▸ **What is required**
When you restate the records, do so word for word and omit any picture they contain.

++++++++++++++++++++

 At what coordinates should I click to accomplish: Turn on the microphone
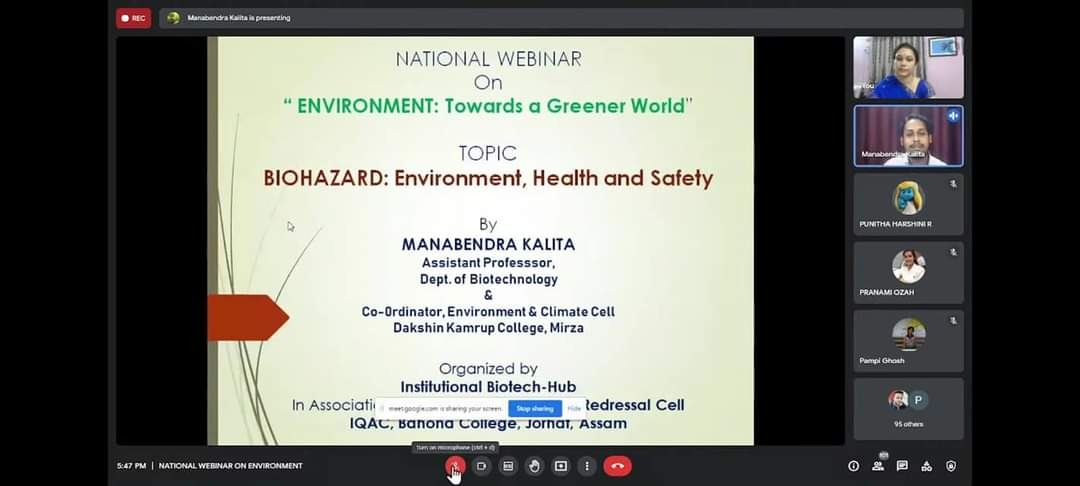(455, 466)
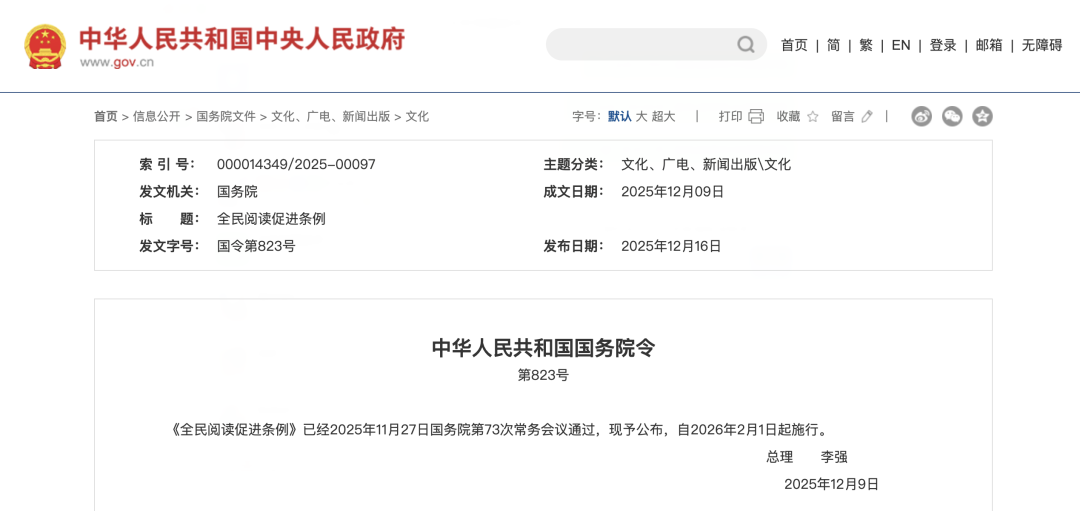Switch to traditional Chinese 繁

point(866,45)
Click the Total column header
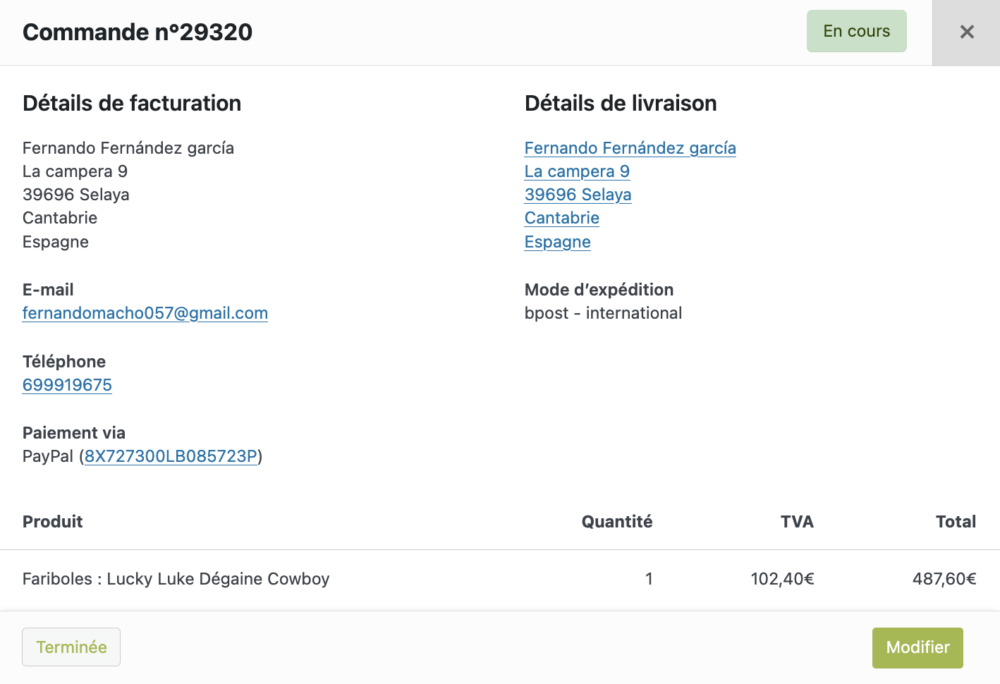 tap(955, 521)
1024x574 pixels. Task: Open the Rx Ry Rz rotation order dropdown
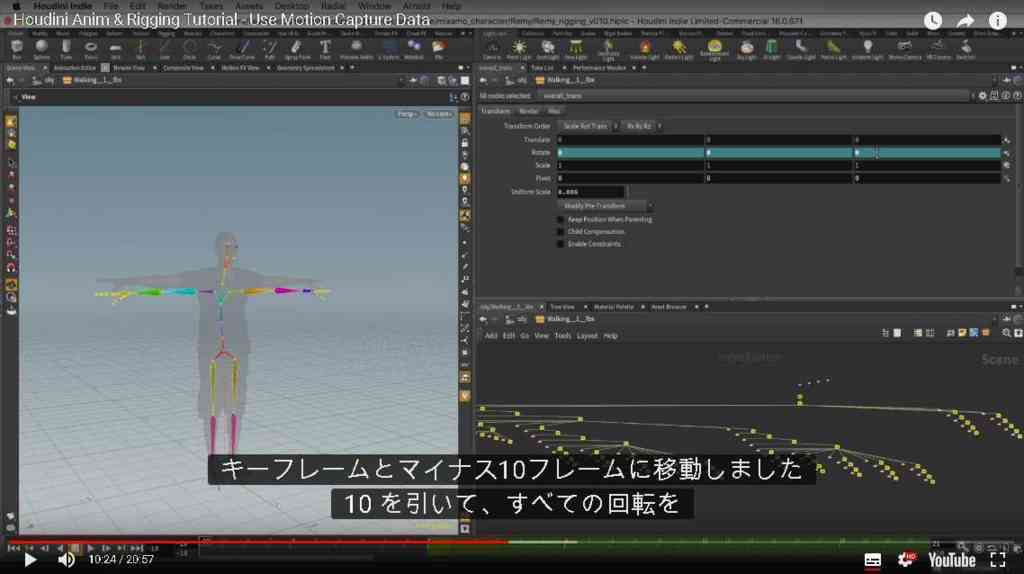pos(642,126)

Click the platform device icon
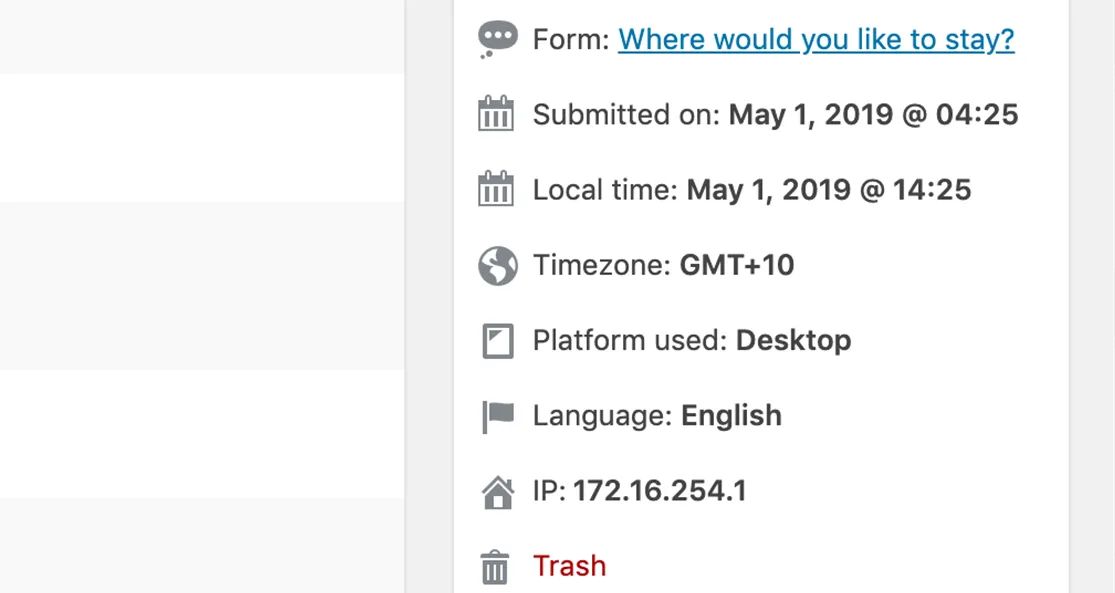tap(497, 340)
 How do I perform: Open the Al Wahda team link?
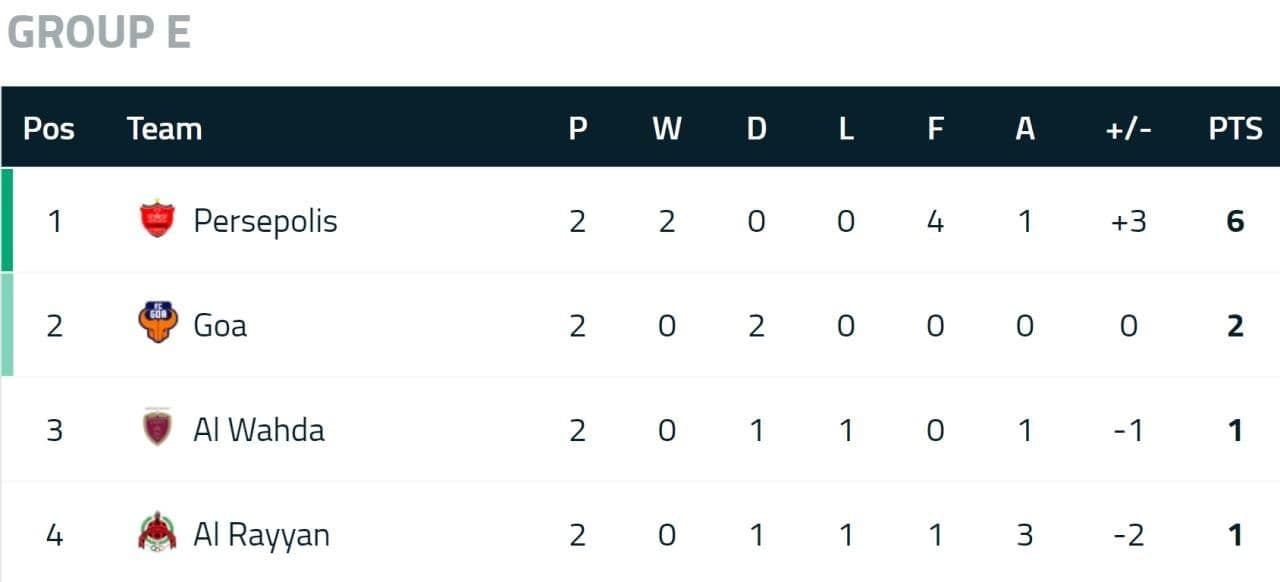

++++++++++++++++++++

▸ **Response below**
 At what coordinates should I click to accomplish: Turn on the microphone
(455, 466)
Switch to traditional Chinese 繁

point(866,45)
Click the Total column header
 tap(955, 521)
1024x574 pixels. Task: Open the Rx Ry Rz rotation order dropdown
pos(642,126)

Click the platform device icon
tap(497, 340)
 How do I perform: Open the Al Wahda team link?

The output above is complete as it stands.